Hopefully you have at least 5 takeaways:

  1. Research and learn more about the Aedes aegypti mosquito. Huge problem even though most people have never heard about them.
  2. Learn more about products containing Bacillus thuringiensis israelensis (Bti) especially for places like rain gutters. Keep your rain gutters as clean as possible and check them after it rains. After foggy mornings there’s more water coming from condensation than you expect. Vector control agencies talk about single water bottle caps causing problems, but they don’t focus much on rain gutters. Check for yourself.
  3. Work with your immediate neighbors to reduce mosquito breeding locations and help educate them about Bti. Maybe even check their rain gutters if they can’t. If you’re being bitten by Aedes aegypti mosquitoes, they’re either coming from where you live or from your neighbors. You can actually help solve your own mosquito problem.

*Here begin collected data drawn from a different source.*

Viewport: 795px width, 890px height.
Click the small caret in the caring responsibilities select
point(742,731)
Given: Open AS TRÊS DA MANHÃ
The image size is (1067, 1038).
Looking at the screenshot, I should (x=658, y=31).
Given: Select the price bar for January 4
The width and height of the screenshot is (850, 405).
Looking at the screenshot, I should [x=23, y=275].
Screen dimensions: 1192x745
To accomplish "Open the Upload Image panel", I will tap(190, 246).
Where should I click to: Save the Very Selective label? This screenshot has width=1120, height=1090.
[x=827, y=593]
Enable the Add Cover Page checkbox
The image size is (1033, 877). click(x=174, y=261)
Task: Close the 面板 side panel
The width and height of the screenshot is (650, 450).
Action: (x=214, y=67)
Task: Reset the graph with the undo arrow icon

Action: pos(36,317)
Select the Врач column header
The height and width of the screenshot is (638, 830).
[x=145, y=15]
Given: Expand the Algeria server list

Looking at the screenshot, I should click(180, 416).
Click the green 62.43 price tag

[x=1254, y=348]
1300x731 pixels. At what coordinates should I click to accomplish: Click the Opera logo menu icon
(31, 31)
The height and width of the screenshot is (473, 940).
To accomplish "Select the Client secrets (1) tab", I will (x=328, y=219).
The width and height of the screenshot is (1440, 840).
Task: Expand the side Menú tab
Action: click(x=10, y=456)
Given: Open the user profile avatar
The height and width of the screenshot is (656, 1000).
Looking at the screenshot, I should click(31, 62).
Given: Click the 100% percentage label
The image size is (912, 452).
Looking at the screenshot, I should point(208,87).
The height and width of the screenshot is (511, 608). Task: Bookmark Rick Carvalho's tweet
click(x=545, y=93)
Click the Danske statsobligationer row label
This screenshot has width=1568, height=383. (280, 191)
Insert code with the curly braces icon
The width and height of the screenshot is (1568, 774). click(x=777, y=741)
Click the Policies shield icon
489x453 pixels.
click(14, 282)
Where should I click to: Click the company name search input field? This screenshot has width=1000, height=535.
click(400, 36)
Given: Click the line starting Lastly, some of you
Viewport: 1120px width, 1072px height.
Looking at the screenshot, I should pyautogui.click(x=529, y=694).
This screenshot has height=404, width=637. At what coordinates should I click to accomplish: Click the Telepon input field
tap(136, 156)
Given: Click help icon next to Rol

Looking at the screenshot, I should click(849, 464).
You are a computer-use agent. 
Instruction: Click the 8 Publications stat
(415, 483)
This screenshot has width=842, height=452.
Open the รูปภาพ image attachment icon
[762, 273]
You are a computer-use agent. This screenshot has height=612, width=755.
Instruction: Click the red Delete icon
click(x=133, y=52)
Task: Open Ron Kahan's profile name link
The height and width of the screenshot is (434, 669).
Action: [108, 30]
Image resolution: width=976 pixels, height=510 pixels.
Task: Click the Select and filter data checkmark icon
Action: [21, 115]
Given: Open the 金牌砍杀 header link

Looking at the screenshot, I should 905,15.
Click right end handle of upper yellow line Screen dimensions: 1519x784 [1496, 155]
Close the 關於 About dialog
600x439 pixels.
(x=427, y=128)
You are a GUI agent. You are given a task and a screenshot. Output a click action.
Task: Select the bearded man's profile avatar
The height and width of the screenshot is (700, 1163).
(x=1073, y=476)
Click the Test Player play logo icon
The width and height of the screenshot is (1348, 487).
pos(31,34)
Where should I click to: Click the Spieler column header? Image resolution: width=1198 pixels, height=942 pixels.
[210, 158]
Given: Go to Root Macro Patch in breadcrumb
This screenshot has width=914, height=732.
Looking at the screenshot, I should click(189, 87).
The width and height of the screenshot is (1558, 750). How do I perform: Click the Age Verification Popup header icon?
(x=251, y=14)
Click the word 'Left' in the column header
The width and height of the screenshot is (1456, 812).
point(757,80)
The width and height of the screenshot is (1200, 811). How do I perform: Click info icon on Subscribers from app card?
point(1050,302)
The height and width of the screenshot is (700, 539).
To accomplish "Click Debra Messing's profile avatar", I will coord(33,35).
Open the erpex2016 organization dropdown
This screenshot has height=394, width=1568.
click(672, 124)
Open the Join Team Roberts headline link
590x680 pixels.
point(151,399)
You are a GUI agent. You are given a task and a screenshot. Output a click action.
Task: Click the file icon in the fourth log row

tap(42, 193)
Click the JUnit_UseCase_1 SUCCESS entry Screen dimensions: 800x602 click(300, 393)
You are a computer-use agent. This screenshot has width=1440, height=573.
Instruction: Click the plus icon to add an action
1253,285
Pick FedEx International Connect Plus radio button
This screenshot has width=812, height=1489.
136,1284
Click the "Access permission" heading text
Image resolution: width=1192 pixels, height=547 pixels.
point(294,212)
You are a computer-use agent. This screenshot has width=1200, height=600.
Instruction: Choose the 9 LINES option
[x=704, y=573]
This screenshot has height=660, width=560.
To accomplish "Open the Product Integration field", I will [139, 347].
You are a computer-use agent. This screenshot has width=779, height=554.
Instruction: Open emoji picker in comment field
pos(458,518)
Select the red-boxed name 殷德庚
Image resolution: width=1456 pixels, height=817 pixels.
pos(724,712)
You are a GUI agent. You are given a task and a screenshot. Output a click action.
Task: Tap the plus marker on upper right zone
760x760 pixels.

  4. Push your local vector control agency to do more to help. They are the first to admit they can’t fix this problem without help from residents, but people need more information, more help and more tools to work with.
  5. Also push local elected representatives to get vector control agencies more resources, and also to help make more products available as long as they’re safe and environmentally friendly. My understanding is that most retail garden products started out as commercial agricultural products, and then only became generally available if they had the potential to earn big profits. Vector control agencies aren’t responsible for finding and vetting products for the public but it seems more government involvement would help.

Les Hall is a resident of Santa Ana and retired corporate attorney.